Pemerintah Mesir berharap temuan semacam itu akan mendukung industri pariwisata yang sangat penting di negara itu, yang dalam beberapa tahun terakhir terpukul oleh pandemi virus corona, serangan militan Islam, dan ketidakstabilan politik.
Masih harus dilihat apakah itu akan menangkap imajinasi dunia seperti yang telah dilakukan topeng emas Tutankhamen dan artefak lainnya selama beberapa dekade sejak makamnya ditemukan di Lembah Para Raja di Luxor pada 1922.

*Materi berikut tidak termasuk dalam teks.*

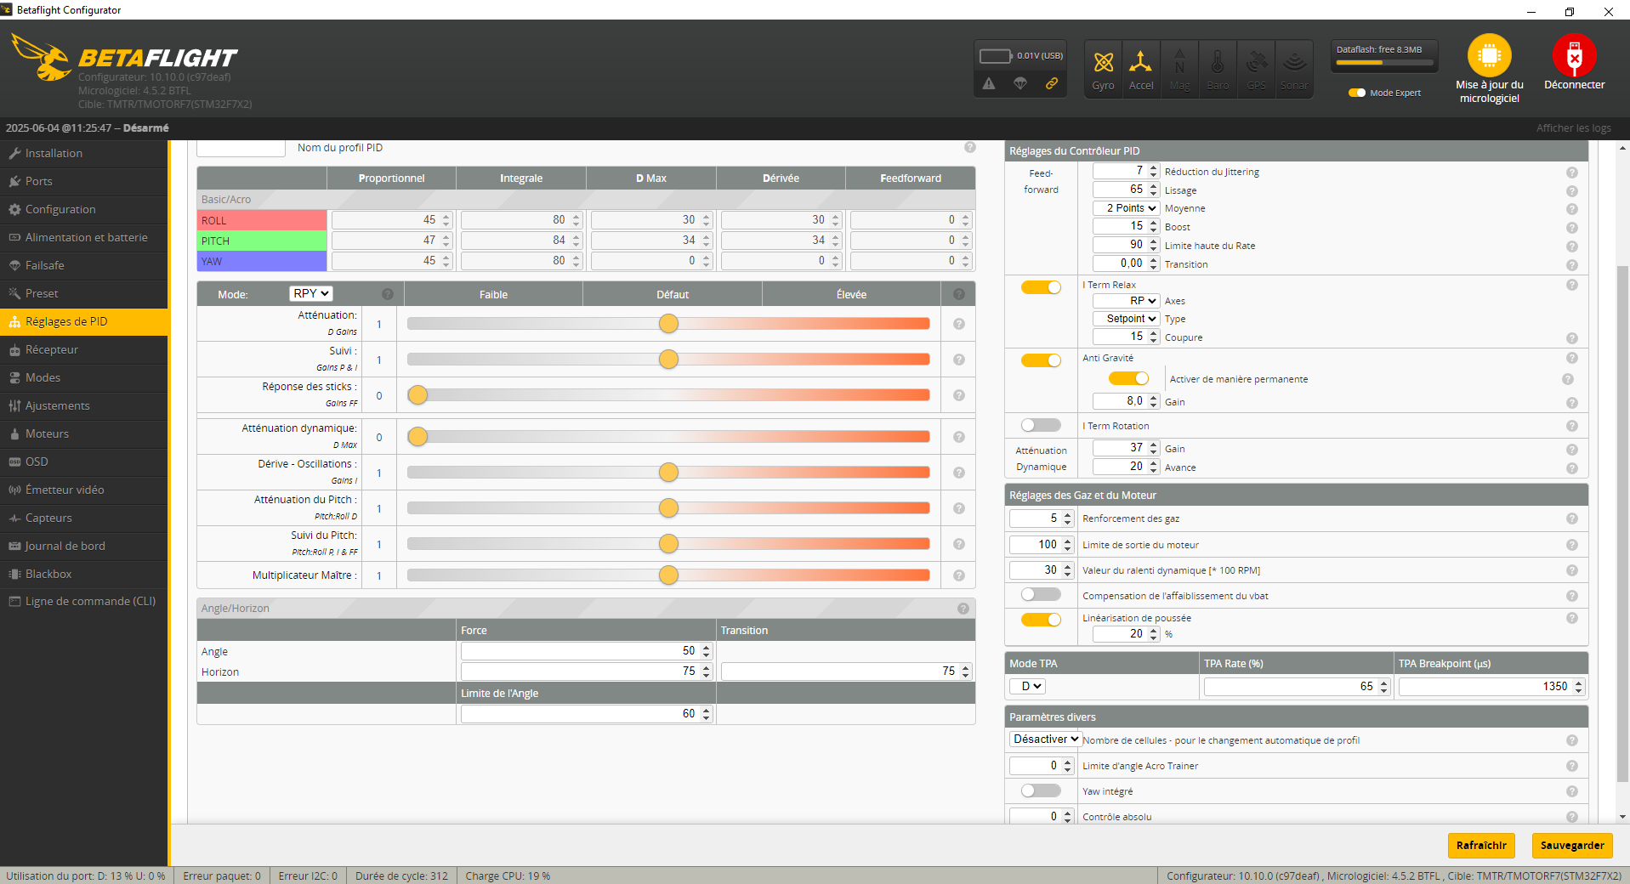This screenshot has width=1630, height=884.
Task: Enable the I Term Rotation switch
Action: tap(1041, 425)
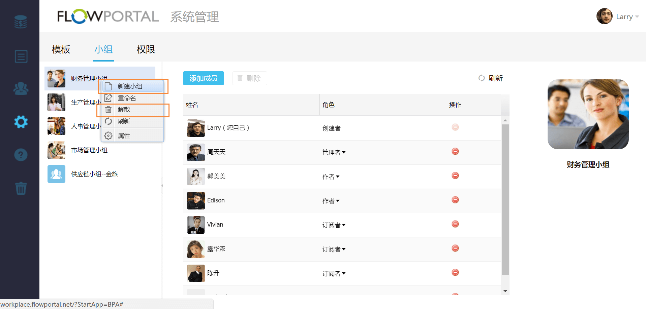Open 郭美美's 作者 role dropdown
This screenshot has height=309, width=646.
click(x=331, y=177)
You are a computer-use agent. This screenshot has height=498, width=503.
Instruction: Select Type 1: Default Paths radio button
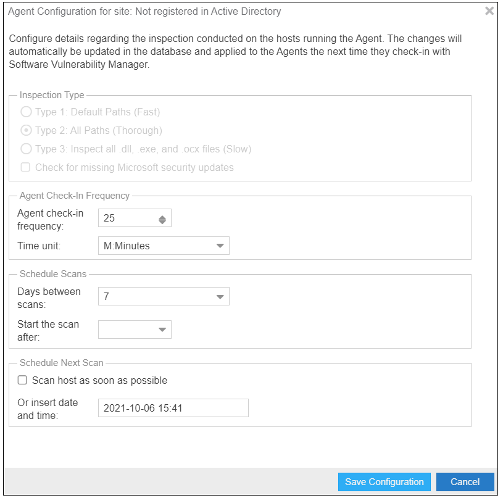(x=26, y=112)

"Arkeologi pemukiman sangat berharga untuk mempelajari fakta sejarah yang sebenarnya dan memperluas pemahaman kita tentang bagaimana orang Mesir kuno hidup," cuit Paola Cartagena, seorang mahasiswa pascasarjana di Universitas Manchester yang mempelajari ilmu pengetahuan Mesir.
Para arkeolog mulai menggali pada September di area antara kuil Raja Ramses III dan Amenhotep III. Tujuan awal dari misi tersebut adalah untuk menemukan kuil kamar mayat Raja Tutankhamen, kata pernyataan itu.
"Dalam beberapa minggu, tim sangat terkejut, formasi batu bata lumpur mulai muncul ke segala arah," kata pernyataan itu.
“Apa yang mereka gali adalah situs kota besar dalam kondisi baik, dengan tembok yang hampir lengkap, dan kamar-kamar yang penuh dengan peralatan kehidupan sehari-hari.
"Lapisan arkeologi tak tersentuh selama ribuan tahun, ditinggalkan oleh penduduk kuno seolah-olah baru kemarin," katanya.
"Banyak misi luar negeri mencari kota ini dan tidak pernah menemukannya," kata Zahi Hawass, seorang arkeolog Mesir dan mantan menteri negara urusan barang antik yang memimpin misi tersebut, dalam pernyataan itu.